Starting with the line that contains "Given: Click the Adresse" and going on through the line that contains "Action: pyautogui.click(x=138, y=156)", change "extension" to "add-on" and give those items again with everything else unchanged.

::: RECORD LIST :::

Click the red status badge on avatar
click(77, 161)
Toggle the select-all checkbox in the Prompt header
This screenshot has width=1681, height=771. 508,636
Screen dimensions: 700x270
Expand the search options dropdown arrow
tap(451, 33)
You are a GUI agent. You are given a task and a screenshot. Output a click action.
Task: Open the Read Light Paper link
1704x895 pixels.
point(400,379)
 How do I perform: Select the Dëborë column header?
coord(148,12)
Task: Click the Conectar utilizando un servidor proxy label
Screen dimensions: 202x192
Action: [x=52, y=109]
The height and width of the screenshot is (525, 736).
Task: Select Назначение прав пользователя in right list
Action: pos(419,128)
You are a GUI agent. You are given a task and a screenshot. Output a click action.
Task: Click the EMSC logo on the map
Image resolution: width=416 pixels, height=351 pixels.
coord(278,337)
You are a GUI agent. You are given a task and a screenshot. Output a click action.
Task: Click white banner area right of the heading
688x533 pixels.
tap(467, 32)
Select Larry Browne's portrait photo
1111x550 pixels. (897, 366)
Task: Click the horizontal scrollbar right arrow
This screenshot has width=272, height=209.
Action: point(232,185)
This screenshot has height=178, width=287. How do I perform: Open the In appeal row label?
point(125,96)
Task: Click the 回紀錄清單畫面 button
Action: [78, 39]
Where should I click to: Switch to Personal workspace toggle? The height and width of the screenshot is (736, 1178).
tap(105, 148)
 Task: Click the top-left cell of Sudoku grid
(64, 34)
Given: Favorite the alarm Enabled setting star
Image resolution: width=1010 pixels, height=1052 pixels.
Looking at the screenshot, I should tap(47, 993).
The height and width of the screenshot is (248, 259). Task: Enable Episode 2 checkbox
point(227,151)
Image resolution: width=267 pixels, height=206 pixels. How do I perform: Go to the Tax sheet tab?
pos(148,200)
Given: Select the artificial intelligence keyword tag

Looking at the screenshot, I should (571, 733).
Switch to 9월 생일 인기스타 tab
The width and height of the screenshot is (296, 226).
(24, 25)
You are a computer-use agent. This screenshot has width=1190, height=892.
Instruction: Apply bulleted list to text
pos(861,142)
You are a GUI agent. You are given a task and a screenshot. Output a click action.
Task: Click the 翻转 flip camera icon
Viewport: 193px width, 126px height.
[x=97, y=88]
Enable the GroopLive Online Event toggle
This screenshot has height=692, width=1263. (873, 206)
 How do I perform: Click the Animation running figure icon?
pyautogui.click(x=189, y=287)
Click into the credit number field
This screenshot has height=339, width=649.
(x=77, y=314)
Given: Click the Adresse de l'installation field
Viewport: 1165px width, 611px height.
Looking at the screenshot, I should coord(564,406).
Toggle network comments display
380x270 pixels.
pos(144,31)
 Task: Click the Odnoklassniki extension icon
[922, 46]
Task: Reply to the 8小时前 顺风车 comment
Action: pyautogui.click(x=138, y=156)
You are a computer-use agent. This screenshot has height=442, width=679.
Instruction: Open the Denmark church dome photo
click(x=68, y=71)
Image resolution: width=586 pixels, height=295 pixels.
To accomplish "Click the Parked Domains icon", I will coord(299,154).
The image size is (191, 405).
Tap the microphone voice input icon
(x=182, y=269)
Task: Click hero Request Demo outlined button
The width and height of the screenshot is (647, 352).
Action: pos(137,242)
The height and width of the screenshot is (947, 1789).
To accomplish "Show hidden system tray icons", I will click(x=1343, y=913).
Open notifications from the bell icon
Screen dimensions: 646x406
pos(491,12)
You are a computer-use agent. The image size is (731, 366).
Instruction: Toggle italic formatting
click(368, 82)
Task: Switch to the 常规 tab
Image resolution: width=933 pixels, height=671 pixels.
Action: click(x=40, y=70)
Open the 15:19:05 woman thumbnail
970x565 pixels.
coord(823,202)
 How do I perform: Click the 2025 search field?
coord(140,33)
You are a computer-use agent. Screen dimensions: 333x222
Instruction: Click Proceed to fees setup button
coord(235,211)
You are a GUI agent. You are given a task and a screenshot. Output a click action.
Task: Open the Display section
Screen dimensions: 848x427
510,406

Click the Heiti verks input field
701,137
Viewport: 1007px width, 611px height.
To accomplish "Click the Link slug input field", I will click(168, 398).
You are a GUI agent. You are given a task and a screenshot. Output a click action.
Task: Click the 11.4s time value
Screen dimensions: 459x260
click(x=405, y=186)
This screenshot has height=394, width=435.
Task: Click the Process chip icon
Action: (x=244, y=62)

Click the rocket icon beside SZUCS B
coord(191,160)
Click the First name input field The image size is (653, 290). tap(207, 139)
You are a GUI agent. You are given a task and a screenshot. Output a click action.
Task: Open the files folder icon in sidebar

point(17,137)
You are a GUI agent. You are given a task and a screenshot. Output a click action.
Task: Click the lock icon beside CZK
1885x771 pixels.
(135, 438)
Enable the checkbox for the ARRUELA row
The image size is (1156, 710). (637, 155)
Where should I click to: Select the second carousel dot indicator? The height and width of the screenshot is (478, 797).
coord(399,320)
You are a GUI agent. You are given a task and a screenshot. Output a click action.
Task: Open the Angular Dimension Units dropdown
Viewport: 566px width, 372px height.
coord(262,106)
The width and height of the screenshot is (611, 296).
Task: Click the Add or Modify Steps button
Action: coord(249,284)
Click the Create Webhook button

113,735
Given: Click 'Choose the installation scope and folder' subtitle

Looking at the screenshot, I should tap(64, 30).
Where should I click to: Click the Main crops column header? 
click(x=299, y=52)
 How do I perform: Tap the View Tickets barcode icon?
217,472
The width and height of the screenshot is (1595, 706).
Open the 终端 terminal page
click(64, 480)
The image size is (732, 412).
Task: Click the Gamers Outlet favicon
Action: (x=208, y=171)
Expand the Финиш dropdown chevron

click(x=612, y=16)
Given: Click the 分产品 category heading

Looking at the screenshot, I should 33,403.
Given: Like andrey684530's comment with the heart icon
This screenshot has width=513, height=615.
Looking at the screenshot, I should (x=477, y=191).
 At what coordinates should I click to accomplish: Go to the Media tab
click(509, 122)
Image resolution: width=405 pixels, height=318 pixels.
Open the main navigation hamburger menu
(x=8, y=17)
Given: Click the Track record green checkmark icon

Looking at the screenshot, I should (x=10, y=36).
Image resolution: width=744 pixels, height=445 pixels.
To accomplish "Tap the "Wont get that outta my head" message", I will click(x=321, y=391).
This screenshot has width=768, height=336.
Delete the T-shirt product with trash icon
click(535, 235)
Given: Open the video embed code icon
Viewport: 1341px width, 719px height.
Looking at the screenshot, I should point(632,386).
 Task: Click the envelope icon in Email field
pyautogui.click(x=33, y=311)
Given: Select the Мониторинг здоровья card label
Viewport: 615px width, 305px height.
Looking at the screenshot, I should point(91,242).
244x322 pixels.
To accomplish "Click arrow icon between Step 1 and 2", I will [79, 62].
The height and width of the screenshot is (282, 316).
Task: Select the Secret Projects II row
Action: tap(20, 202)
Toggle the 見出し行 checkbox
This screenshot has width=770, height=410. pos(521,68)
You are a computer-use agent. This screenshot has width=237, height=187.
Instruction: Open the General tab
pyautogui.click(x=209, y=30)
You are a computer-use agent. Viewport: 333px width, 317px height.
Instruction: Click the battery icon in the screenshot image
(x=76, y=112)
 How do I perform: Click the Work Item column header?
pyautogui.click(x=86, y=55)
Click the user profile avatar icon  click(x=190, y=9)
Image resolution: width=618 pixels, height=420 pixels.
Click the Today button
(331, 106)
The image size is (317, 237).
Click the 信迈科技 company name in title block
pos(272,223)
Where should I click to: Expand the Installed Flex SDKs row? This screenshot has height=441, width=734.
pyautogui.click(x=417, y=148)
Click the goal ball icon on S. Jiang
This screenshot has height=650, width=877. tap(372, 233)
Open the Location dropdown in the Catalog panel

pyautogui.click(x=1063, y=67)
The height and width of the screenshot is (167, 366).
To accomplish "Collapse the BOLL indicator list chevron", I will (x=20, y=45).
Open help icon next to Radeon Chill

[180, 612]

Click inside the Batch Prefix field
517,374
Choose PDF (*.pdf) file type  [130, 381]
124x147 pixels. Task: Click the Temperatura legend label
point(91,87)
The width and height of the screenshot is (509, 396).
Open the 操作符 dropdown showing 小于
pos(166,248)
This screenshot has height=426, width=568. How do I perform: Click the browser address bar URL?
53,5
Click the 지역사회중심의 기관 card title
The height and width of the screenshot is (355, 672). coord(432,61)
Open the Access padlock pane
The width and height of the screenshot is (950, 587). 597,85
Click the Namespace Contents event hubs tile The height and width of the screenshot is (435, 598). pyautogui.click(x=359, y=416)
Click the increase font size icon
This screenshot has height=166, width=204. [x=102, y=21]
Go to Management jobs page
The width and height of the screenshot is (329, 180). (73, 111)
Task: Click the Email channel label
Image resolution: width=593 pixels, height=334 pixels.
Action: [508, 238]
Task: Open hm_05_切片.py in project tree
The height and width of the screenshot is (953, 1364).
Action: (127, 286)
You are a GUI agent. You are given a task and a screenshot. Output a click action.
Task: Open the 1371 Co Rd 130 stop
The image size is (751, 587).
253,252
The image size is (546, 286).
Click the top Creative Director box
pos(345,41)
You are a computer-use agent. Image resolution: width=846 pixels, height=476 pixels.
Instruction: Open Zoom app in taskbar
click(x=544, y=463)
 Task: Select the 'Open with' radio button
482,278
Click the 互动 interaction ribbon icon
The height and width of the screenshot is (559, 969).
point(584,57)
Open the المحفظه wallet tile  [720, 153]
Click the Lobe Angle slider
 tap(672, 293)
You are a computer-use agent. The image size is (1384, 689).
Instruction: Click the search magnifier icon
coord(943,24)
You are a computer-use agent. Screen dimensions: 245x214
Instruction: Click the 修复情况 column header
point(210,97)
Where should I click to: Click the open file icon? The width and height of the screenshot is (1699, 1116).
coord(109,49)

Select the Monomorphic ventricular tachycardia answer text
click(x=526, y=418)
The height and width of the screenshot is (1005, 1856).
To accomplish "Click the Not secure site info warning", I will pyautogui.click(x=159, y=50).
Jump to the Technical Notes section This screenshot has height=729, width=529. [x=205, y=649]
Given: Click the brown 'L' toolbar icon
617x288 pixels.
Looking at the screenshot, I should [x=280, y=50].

:::

_ANSWER BELOW_
Given: Click the Adresse de l'installation field
Viewport: 1165px width, 611px height.
Looking at the screenshot, I should coord(564,406).
Toggle network comments display
380x270 pixels.
pos(144,31)
 Task: Click the Odnoklassniki add-on icon
[922, 46]
Task: Reply to the 8小时前 顺风车 comment
Action: pyautogui.click(x=138, y=156)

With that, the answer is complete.